# Hey



## Splinter (Oct 16, 2006)

Hi, as you can see I'm new to the forums, and I actually ventured on here because I was trying to find a Ninjitsu something, or anything for that matter, in Ottawa.

I have been doing Shotokan and Goju Ryu for most of my life, but I have been wanting to try Ninjitsu for a very long time.

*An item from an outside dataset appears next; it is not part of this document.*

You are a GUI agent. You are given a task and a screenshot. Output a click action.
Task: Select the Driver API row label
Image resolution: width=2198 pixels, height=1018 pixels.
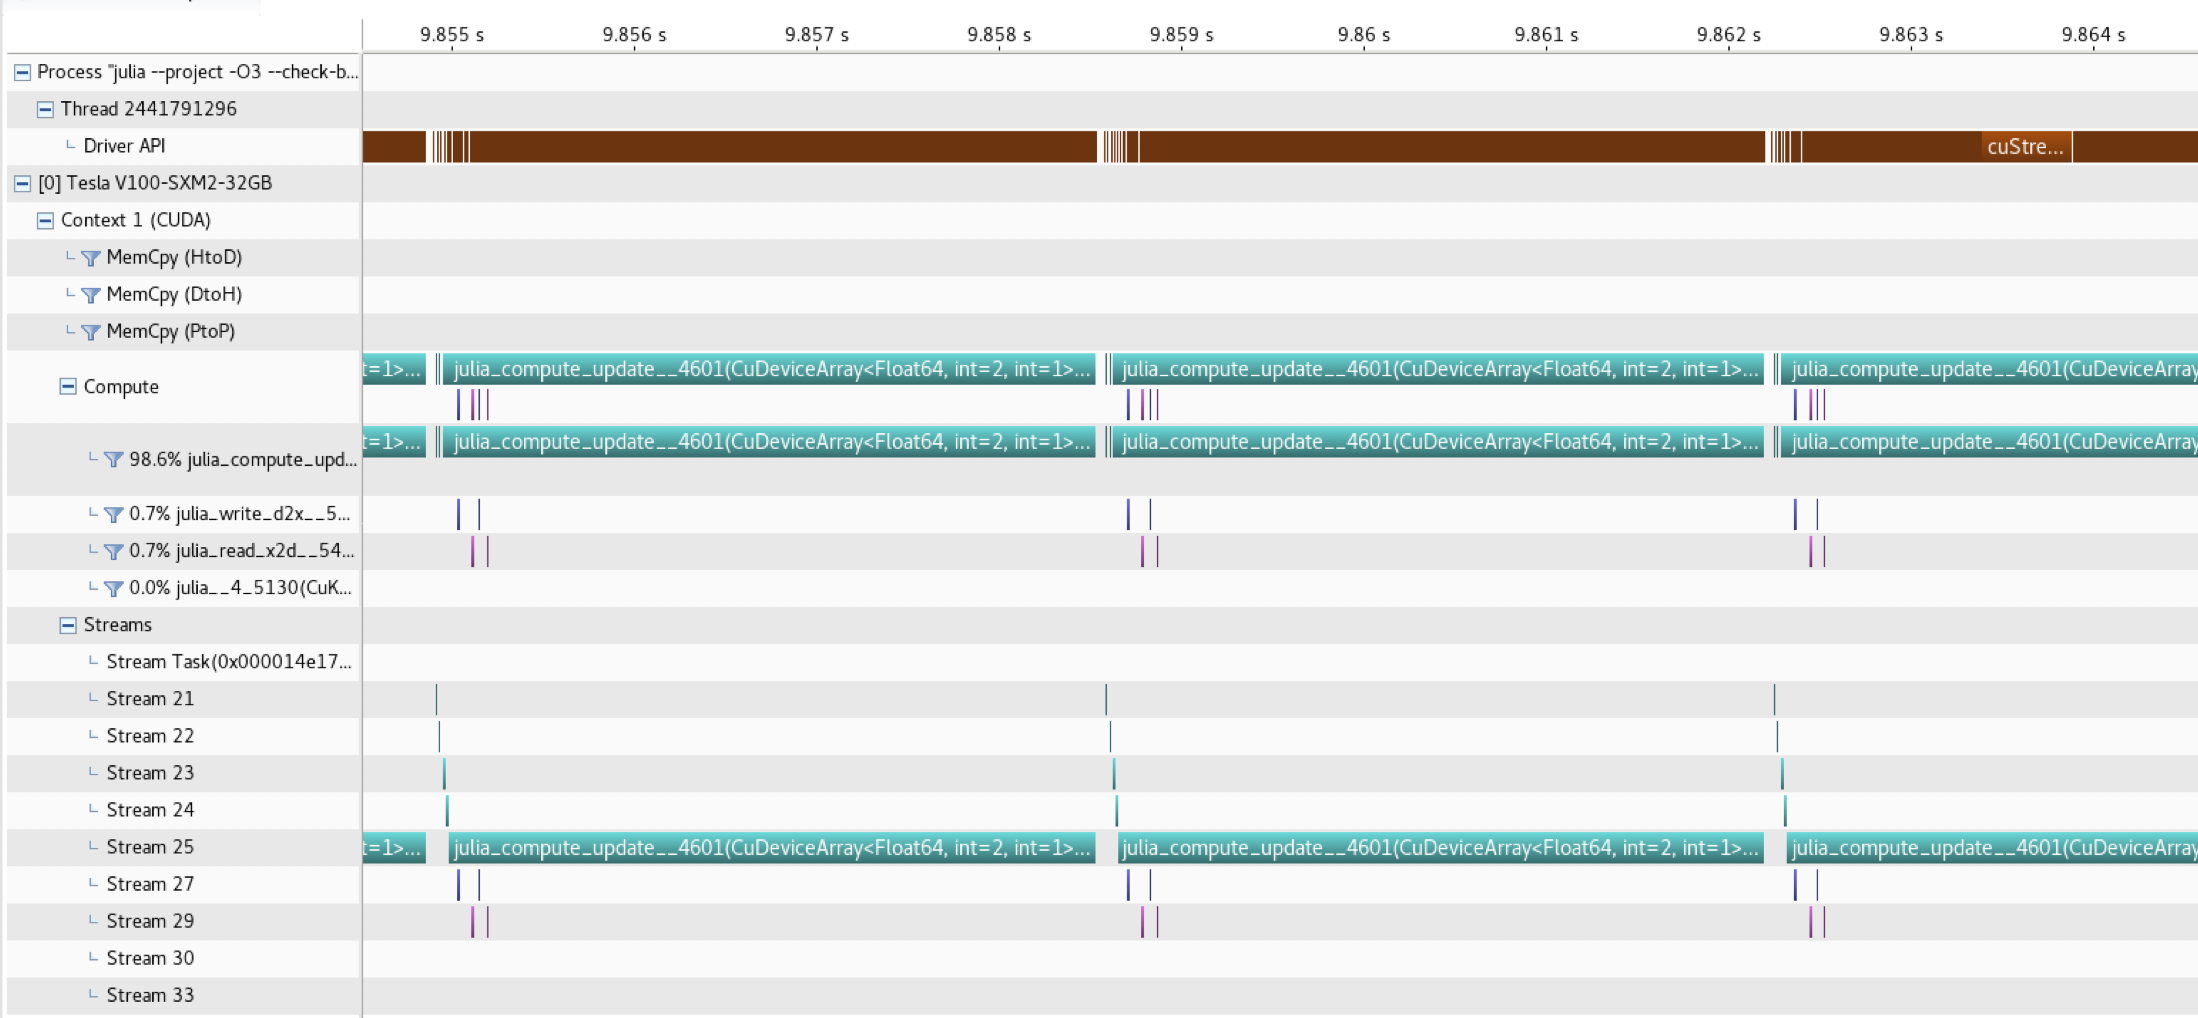(124, 146)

Could anybody help with that?


----------



## exile (Oct 16, 2006)

Hi Splinter---can't help you with Ninjutsu in Ottawa, but welcome to MT and happy posting---there are a number of us Canadians on MT and possibly a few who can give you some advice about the MA scene there, including Ninjutsu training.


----------



## tshadowchaser (Oct 16, 2006)

Im no help with your quest but i hope someone here will be.
welcome to the forum


----------



## stickarts (Oct 16, 2006)

Welcome to MT!!


----------



## Brian R. VanCise (Oct 16, 2006)

Welcome to MartialTalk!


----------



## SFC JeffJ (Oct 16, 2006)

Welcome and enjoy!

Jeff


----------



## JasonASmith (Oct 16, 2006)

Welcome...
Shotokan and Goju, huh? Good combination! One of our Renshi has earned Shodan(I think) in Goju, as well as Sandan in our organization...


----------



## Drac (Oct 16, 2006)

Greetings and Welcome to MT....


----------



## Kacey (Oct 16, 2006)

Welcome, and happy posting!  :wavey:

I don't have any information on Ninjitsu... have you tried the schools listing?  And whether you have or not - hang out for a while; it's likely someone around here will have some information for you.


----------



## MJS (Oct 17, 2006)

Splinter said:


> Hi, as you can see I'm new to the forums, and I actually ventured on here because I was trying to find a Ninjitsu something, or anything for that matter, in Ottawa.
> 
> I have been doing Shotokan and Goju Ryu for most of my life, but I have been wanting to try Ninjitsu for a very long time.
> 
> Could anybody help with that?


 
Welcome to Martial Talk.  As for your search, I'm afraid I can't help you with any NinjItsu schools, but here is a link to some NinjUtsu schools, that you may find helpful.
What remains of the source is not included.